DataFrames as return values

flux_variability_analysis, single_{gene,reaction}_deletion, cobra.flux_analysis.sampling and cobra.util.create_stoichiometric_matrix now return pandas data frames instead of nested dicts as these are more convenient and fun to work with. Pandas (and numpy) are therefore now hard requirements for cobrapy, which should not be a problem for neither linux, windows or mac users as there are reliable wheels for these packages now.

Model medium

model.medium is now a dict and setter for getting boundary feeding reactions and their bounds

Fixes

  • Handle multiple IDs in Matlab models #345
  • DictList.query behavior changed so that attribute is None if the search parameter is not a regex or string, to enable reactions.query(lambda x: x.boundary)
  • Set charge from notes if not defined elsewhere #352
  • Warnings are no longer issued on package import if soft requirement scipy, python-libsbml is not available.

Deprecated features

These features are now deprecated and slated for complete removal in the next major cobrapy release.
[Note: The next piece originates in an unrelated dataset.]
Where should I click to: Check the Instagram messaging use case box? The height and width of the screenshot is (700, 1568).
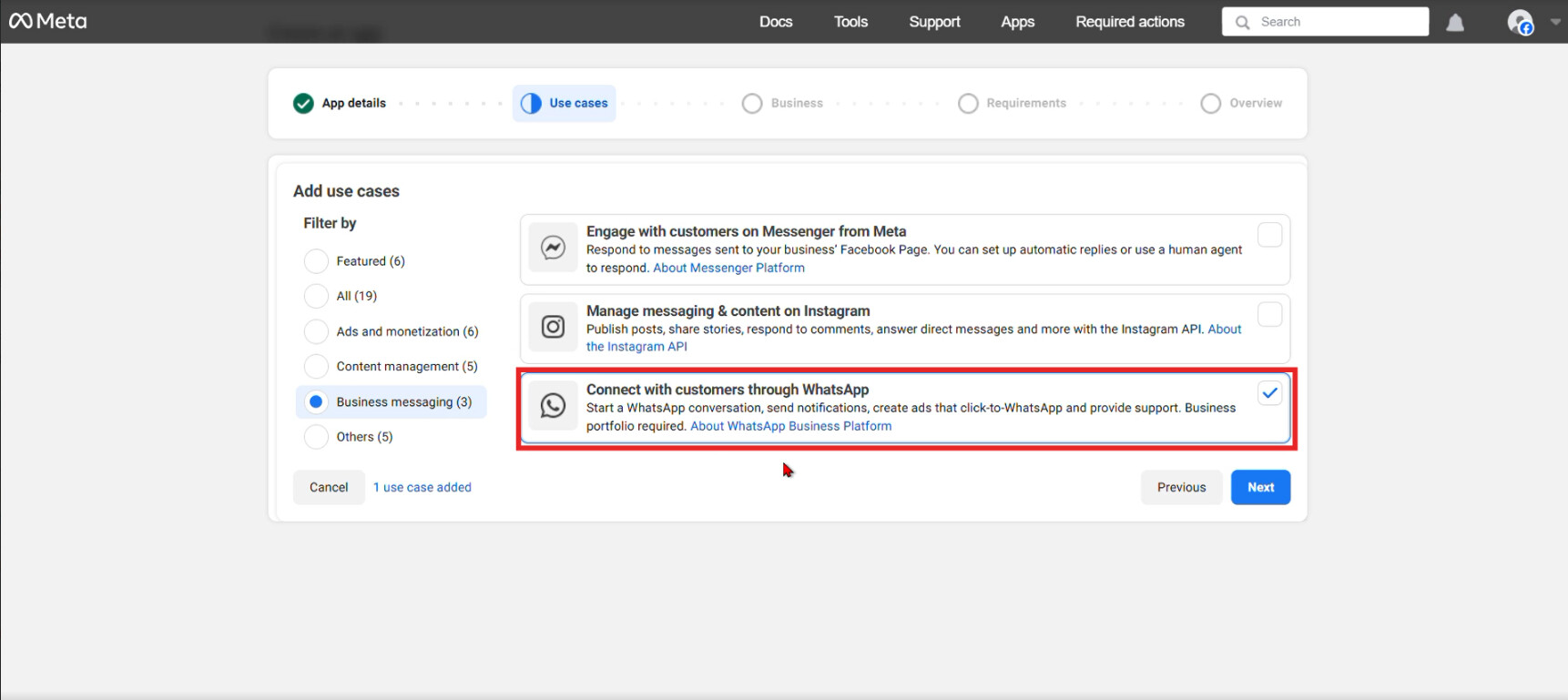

  • The whole cobra.solver module is now deprecated, see New features.
  • ArrayBasedModel / Model.to_array_based_model are deprecated. This formulation makes little sense when handing over the matrix algebra to optlang, for the stoichiometry matrix (aka S), see cobra.util.array.create_stoichiometric_matrix.
  • Metabolite.y in favor of Metabolite.shadow_price
  • Model.add_reaction in favor of Model.add_reactions
  • Reaction.x in favor of Reaction.flux
  • Reaction.y in favor of Reaction.reduced_cost
  • Solution.{x, y, x_dict, y_dict, f} in favor of Solution.{fluxes, reduced_costs}. The setters are also deprecated.
  • phenotype_phase_plane in favor of production_envelope. The plotting capabilities are deprecated, to be re-implemented somewhere else.
  • convert_to_irreverible, revert_to_irreversible, canonical_form deprecated without replacement.
  • check_reaction_bounds deprecated without replacement.

Backwards incompatible changes

  • optknock was completely removed, users are advised to use cameo for this functionality
  • dual_problem was removed
  • gapfilling algorithms were removed without replacement, to be re-introduced in a different package
  • cobra.topology was removed, possibly to be reintroduced in a different package
  • flux_variability_analysis results must be transformed to have them work as the previous nested dict, i.e. flux_variability_analysis(model).T should give behavior as previously.
  • In a major linting effort we renamed capitalized modules to lower-case, e.g. cobra.core.Model to cobra.core.model. Imports from cobra are unchanged though.
  • objective coefficients of reactions can now only be set once the reaction is attached to a model.
  • Reaction.{x,y}, Metabolite.y are defunct for legacy solvers.